** Task directions **
Going through the data below, please show each line containing the string "pandemic".

** Extracted information **
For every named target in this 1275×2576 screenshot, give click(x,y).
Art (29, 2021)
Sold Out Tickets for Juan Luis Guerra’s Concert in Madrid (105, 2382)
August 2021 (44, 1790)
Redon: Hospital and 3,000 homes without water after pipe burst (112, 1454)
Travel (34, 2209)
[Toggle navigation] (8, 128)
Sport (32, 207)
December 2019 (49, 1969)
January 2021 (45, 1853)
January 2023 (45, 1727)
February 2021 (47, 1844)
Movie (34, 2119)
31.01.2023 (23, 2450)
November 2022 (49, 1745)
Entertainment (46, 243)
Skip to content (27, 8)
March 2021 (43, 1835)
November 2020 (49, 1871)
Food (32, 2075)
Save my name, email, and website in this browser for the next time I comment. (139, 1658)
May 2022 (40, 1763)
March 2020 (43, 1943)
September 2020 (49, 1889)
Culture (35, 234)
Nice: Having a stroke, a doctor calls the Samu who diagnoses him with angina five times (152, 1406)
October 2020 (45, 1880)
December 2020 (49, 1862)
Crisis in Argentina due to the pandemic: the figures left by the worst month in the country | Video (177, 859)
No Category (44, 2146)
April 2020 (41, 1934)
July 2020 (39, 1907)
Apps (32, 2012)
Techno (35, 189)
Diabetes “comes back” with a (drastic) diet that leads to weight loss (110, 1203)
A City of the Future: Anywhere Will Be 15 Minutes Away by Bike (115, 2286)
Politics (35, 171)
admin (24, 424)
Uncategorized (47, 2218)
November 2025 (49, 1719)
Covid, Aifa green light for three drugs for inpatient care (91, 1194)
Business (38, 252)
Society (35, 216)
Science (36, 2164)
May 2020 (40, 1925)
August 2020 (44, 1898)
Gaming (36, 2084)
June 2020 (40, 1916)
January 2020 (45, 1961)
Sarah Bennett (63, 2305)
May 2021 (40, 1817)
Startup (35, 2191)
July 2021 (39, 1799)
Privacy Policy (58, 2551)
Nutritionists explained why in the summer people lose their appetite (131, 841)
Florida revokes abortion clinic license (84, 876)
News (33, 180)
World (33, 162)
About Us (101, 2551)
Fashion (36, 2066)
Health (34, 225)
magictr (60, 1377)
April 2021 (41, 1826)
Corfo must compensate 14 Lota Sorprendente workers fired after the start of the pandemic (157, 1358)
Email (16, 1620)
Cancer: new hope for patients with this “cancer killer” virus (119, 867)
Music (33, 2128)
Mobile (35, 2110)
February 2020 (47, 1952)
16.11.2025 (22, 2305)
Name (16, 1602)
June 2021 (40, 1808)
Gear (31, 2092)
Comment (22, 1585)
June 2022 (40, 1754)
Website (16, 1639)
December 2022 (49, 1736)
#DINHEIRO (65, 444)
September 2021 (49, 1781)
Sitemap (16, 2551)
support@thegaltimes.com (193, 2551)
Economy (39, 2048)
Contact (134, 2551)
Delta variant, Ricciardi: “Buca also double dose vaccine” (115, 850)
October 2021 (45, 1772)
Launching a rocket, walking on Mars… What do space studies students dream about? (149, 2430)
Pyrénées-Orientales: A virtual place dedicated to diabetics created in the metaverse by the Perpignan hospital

==

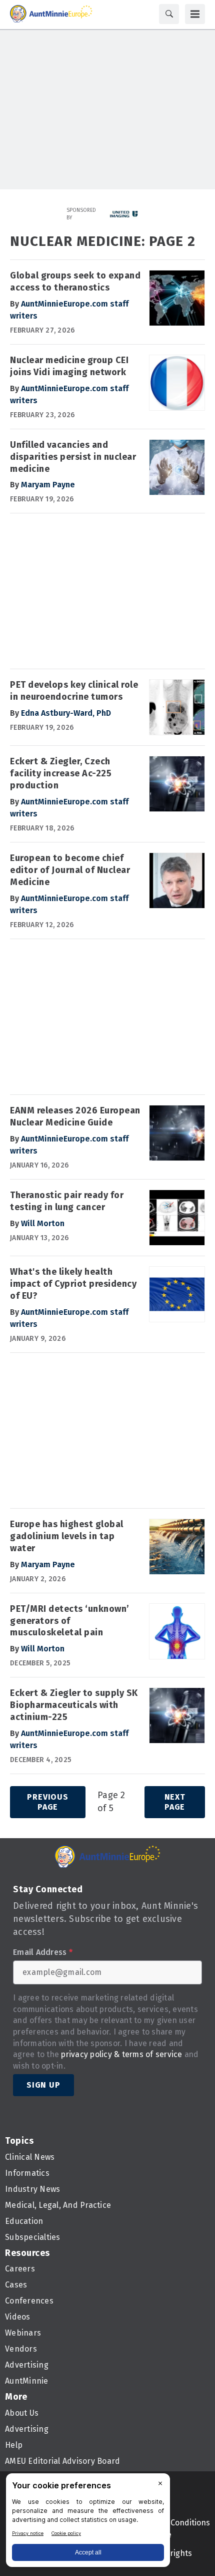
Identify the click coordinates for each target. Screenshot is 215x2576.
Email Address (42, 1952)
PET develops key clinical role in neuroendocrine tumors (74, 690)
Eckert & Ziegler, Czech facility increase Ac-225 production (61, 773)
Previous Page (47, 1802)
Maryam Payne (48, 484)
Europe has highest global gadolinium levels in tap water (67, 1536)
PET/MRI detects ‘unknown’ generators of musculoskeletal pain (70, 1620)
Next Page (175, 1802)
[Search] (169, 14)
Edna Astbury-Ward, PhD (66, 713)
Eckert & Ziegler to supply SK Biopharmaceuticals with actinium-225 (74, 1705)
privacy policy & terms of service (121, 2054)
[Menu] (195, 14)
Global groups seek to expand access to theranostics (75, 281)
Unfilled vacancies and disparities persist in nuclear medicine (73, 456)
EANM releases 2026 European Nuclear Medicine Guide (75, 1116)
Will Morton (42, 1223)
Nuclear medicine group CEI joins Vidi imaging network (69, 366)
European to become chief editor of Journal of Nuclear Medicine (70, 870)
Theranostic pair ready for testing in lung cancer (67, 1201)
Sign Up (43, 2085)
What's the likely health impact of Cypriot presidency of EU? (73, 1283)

** Answer to the problem **
Crisis in Argentina due to the pandemic: the figures left by the worst month in the country | Video (177, 859)
Corfo must compensate 14 Lota Sorprendente workers fired after the start of the pandemic (157, 1358)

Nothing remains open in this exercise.